Dynasty Warriors 4 spielt im China zur Zeit der Han-Dynastie (184 nach Christus), die ihre Herrschaft gegen eine Armee Aufständischer verteidigen muss -- gegen die »Gelben Turbane«. So spannend und größtenteils historisch verbrieft die Hintergrundgeschichte auch ist, so nutzlos ist sie eigentlich. In Dynasty Warriors 4 -- Hyper, das sich trotz des Zusatzes im Namen nicht von der PS2-Version unterscheidet, geht es um imposante Massenschlachten. Die erleben Sie allerdings nicht wie etwa in Cossacks 2 aus der strategischen Perspektive. Sondern kämpfen selber mittendrin.
Lass' krachen!
Die mehreren Dutzend Schlachtfelder säubern Sie in einzelnen Herausforderungen oder in einer zusammenhängenden Kampagne. Egal, für welchen Modus Sie sich entscheiden, vor den Massenschlachten wählen Sie zunächst einen Helden aus. Anfangs ist die Auswahl auf neun Heroen begrenzt, im Verlauf des Spiels schalten Sie allerdings weitere Recken frei. Deren Fähigkeiten entsprechen dem Prügelspiel-Klischee und reichen von »agil, aber schwach« bis »schwerfällig und durchschlagend«. Außerdem zeigt Ihnen eine strategische Übersichtskarte, an welchen Stellen die gegnerischen Truppen stationiert sind. Damit können Sie Ihre Marschroute festlegen.

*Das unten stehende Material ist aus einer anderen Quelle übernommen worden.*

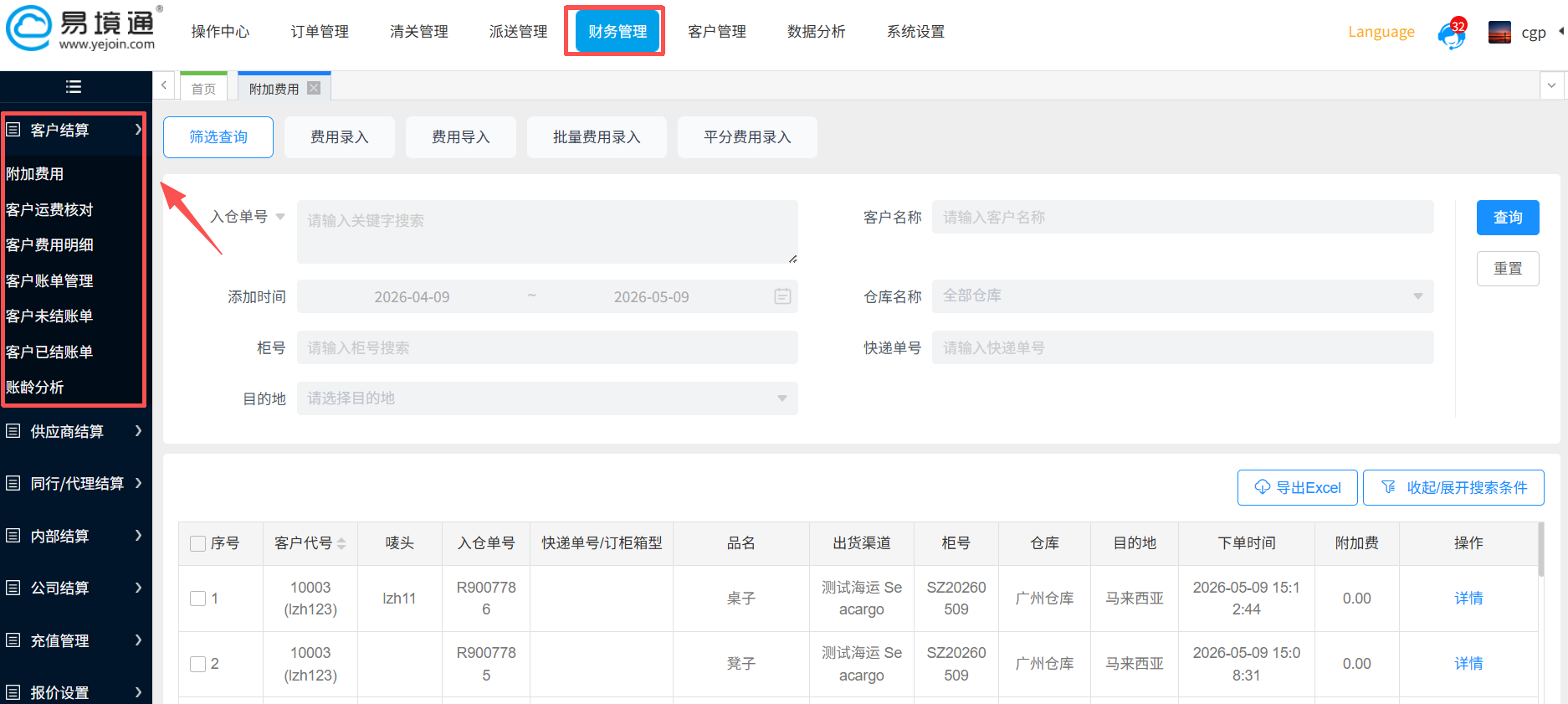Screen dimensions: 1568x704
Task: Tick the select-all checkbox in 序号 header
Action: 198,543
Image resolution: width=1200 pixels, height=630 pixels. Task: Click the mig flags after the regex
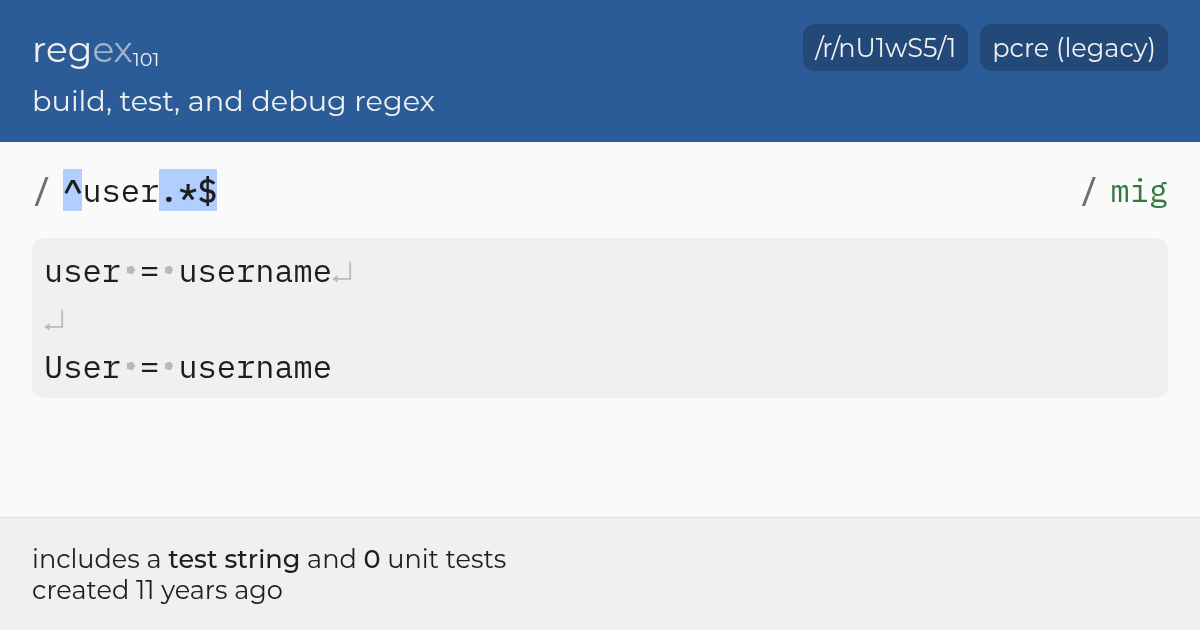(1139, 191)
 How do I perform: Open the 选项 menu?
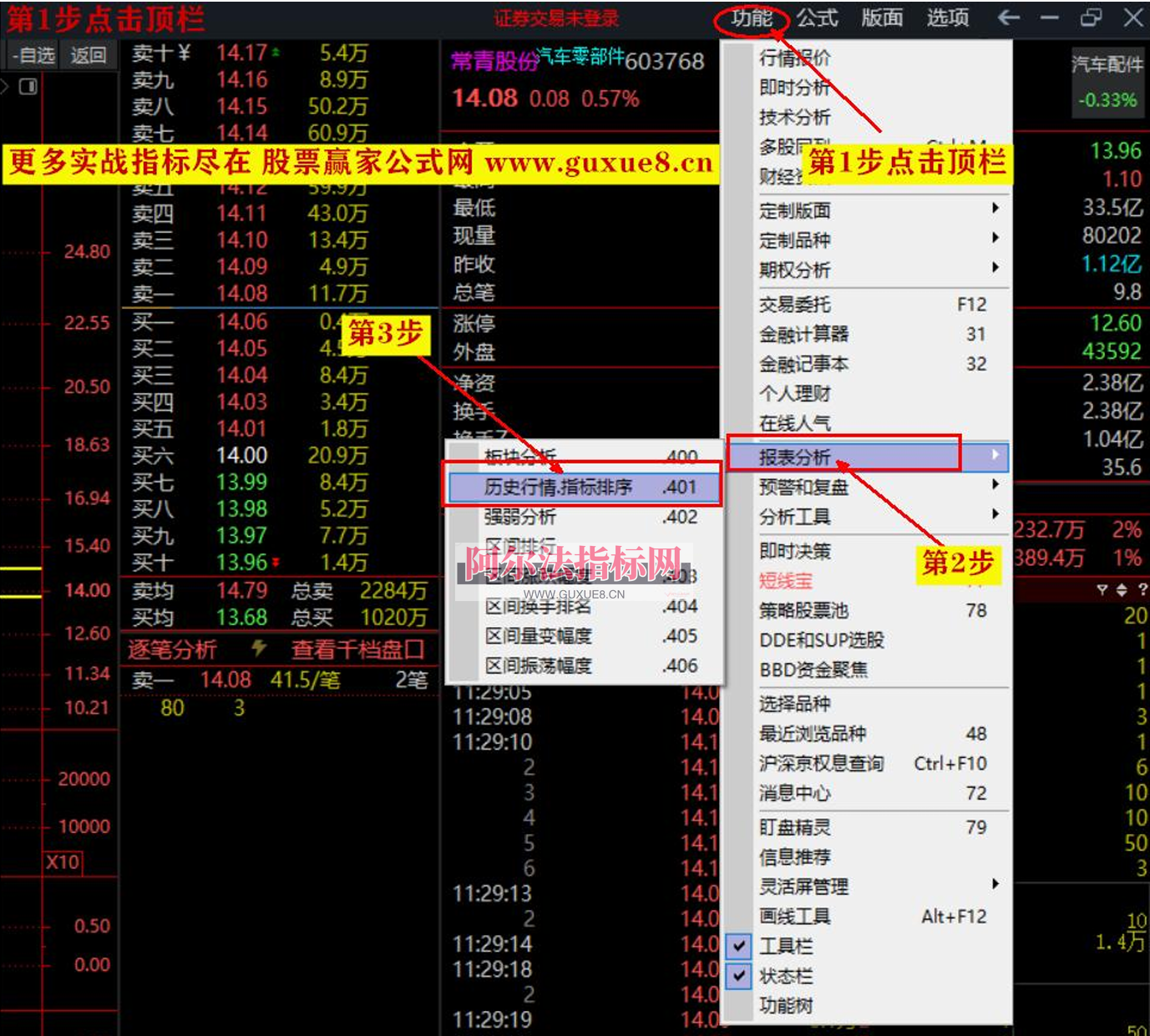(946, 18)
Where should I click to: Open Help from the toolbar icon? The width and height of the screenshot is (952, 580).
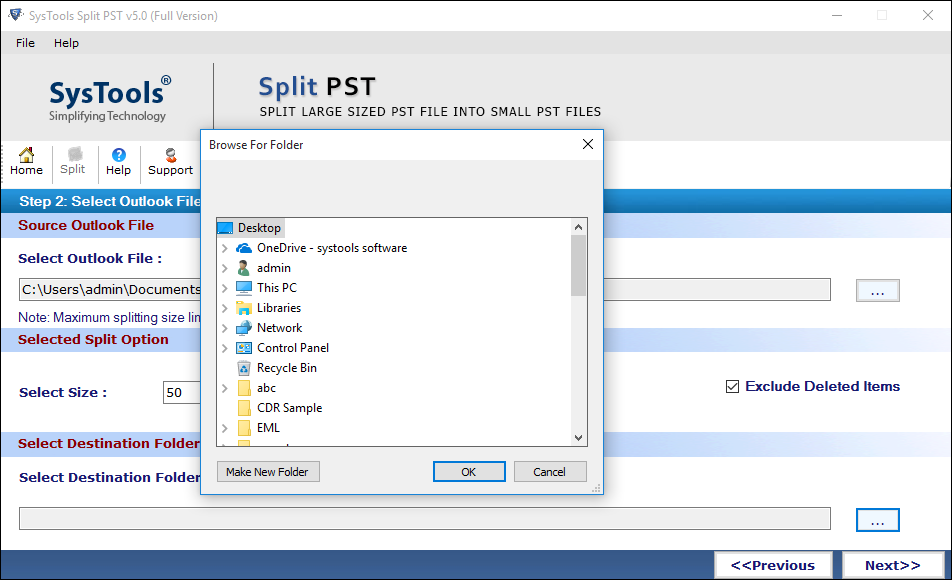(x=118, y=162)
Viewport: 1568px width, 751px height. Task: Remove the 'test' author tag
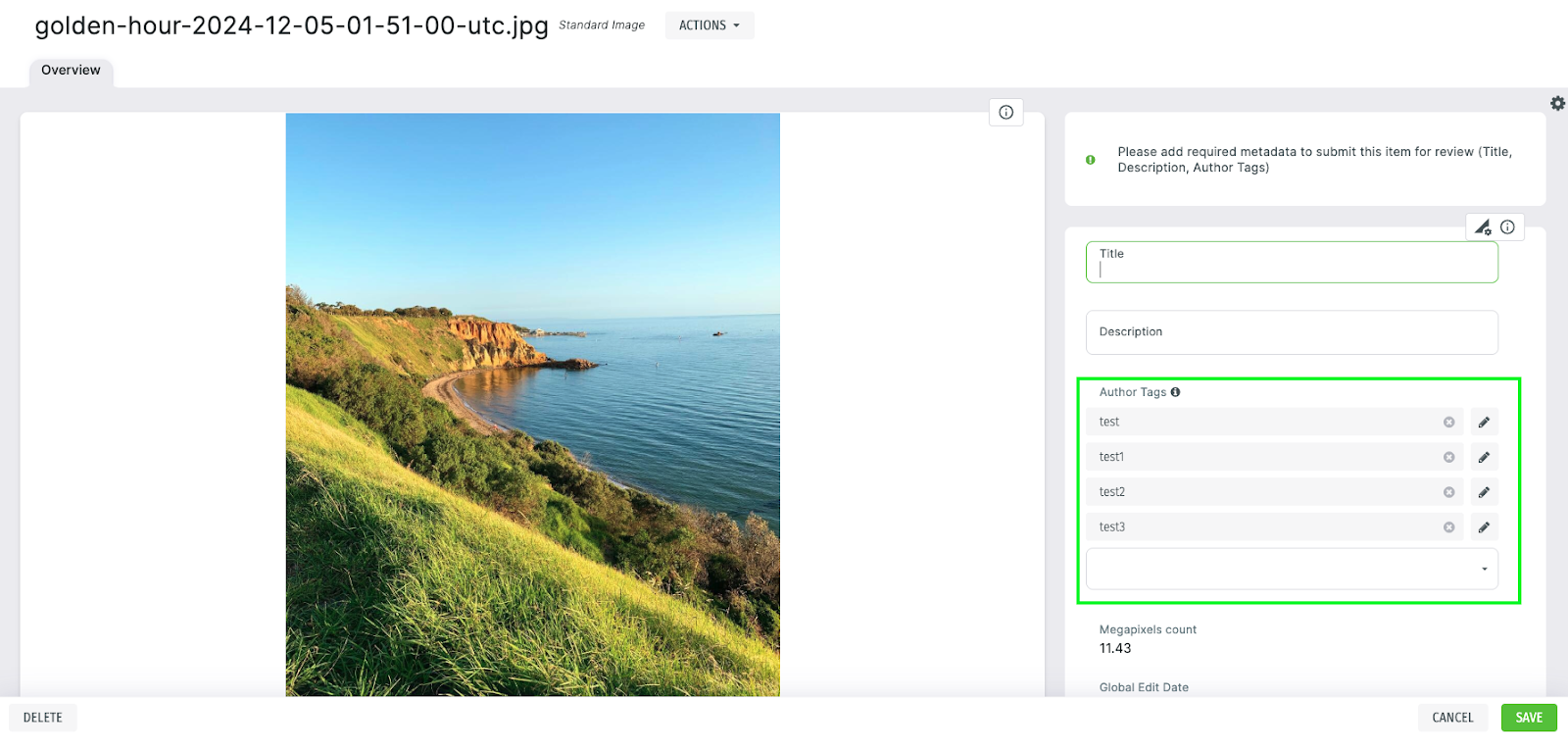(1448, 423)
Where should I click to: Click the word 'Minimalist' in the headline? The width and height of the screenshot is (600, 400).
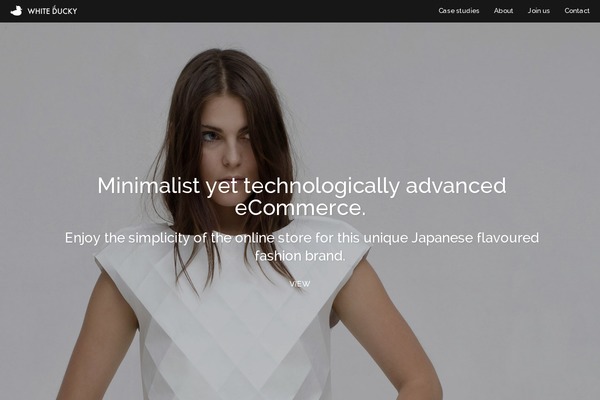[148, 186]
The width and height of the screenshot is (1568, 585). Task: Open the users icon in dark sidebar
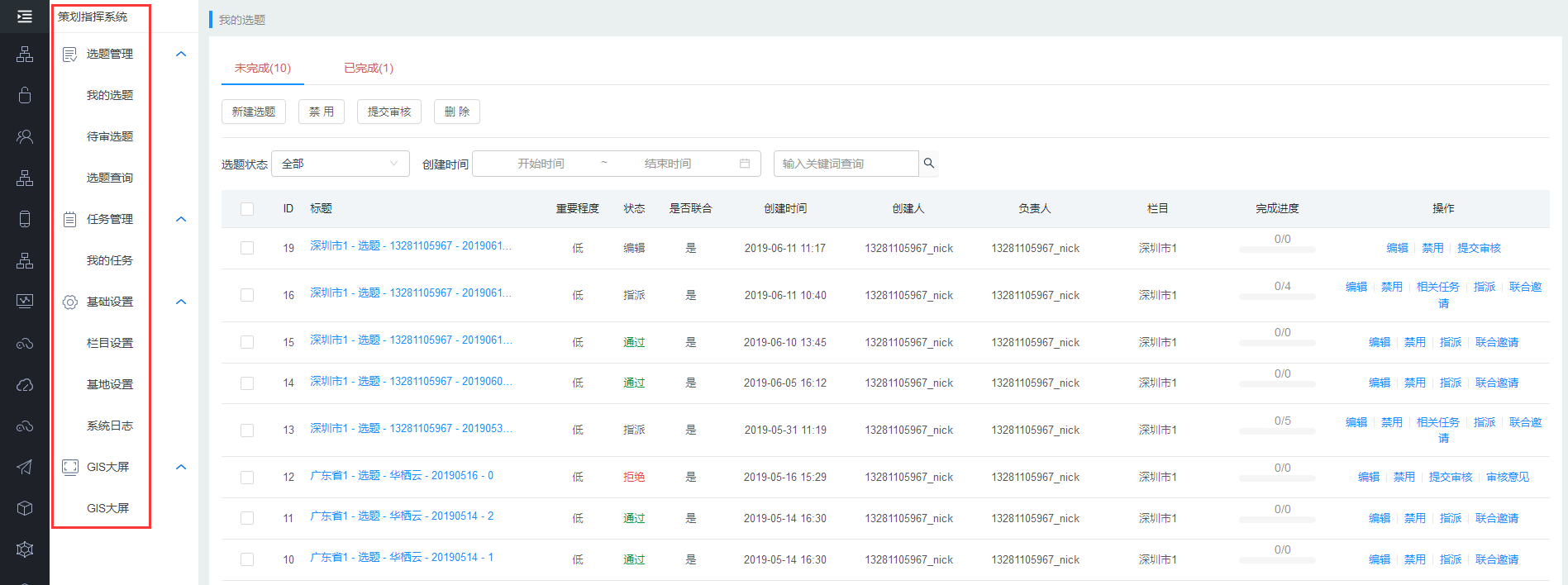tap(25, 136)
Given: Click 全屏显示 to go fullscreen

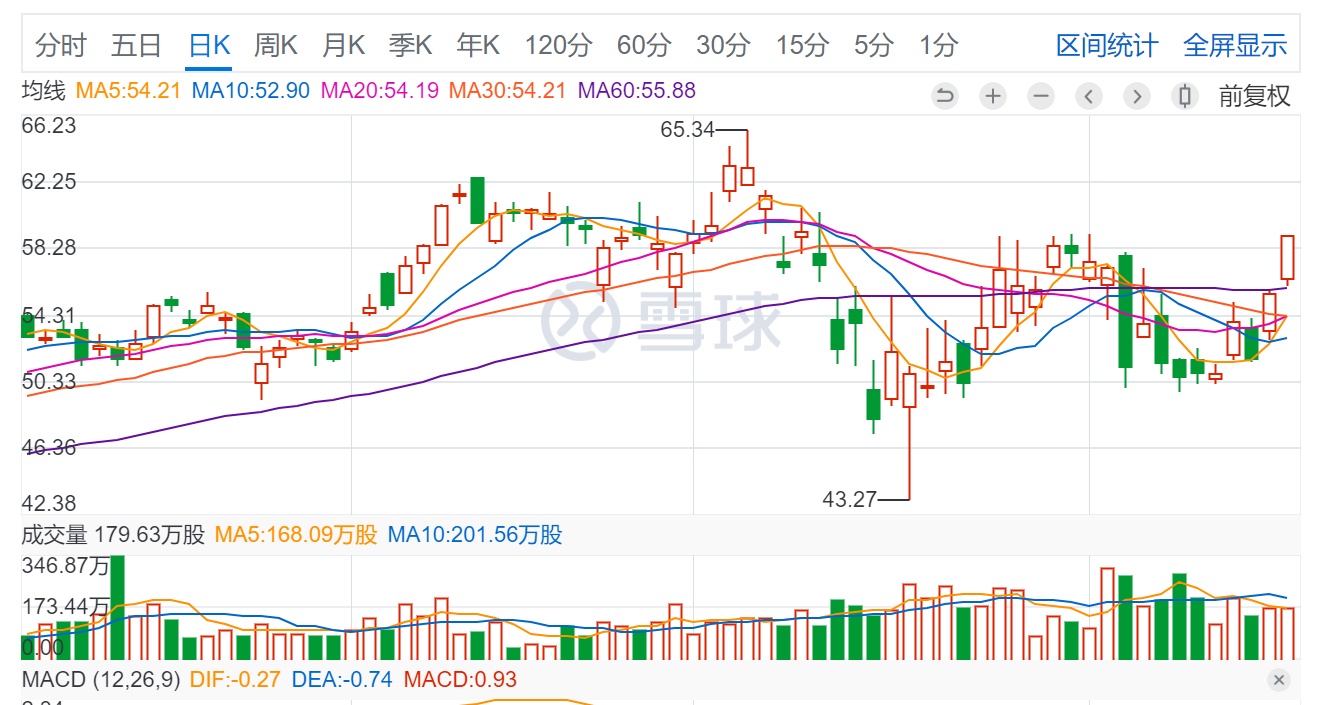Looking at the screenshot, I should 1235,45.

Die Prügelei auf dem Schlachtfeld hat mit Taktik dann nichts mehr gemeinsam. Mit zwei Tasten lassen wir unterschiedliche Angriffe auf die Feinde los. Während wir schnetzeln, lädt sich eine Anzeige auf -- sobald die blinkt, dürfen wir einen Spezialangriff auslösen. Soviel zum extrem simplen und anspruchslosen Kampfsystem von Dynasty Warriors 4.
Typische Konvertierung
Spannend werden die Schlachten erst durch geskriptete Ereignisse. Da greift unser Gegner zu unfairen Hilfsmitteln und erschwert unseren Truppen das Weiterkommen durch Windmühlen. Zu denen müssen wir uns dann erst einmal vorarbeiten, bevor unsere Verbündeten, die sich KI-gesteuert an der Schlacht beteiligen, nachrücken können. Technisch ist das Ganze sehr durchwachsen inszeniert. Die Charaktermodelle sind zwar detailverliebt gestaltet, und selbst wenn sich mehr als 100 Kämpfer auf dem Schirm die Schädel einschlagen, geht die Performance nicht in die Knie. Dafür ist die Umgebung allerdings auch extrem karg.
Im spaßigen kooperativen Mehrspielermodus fällt das kaum ins Gewicht. Das Sichtfeld im Splitscreen ist extrem eingeschränkt. Macht nichts, zu zweit ist die Nonstop-Action schön kurzweilig. Die Einzelspielerkampagne wird schnell langweilig.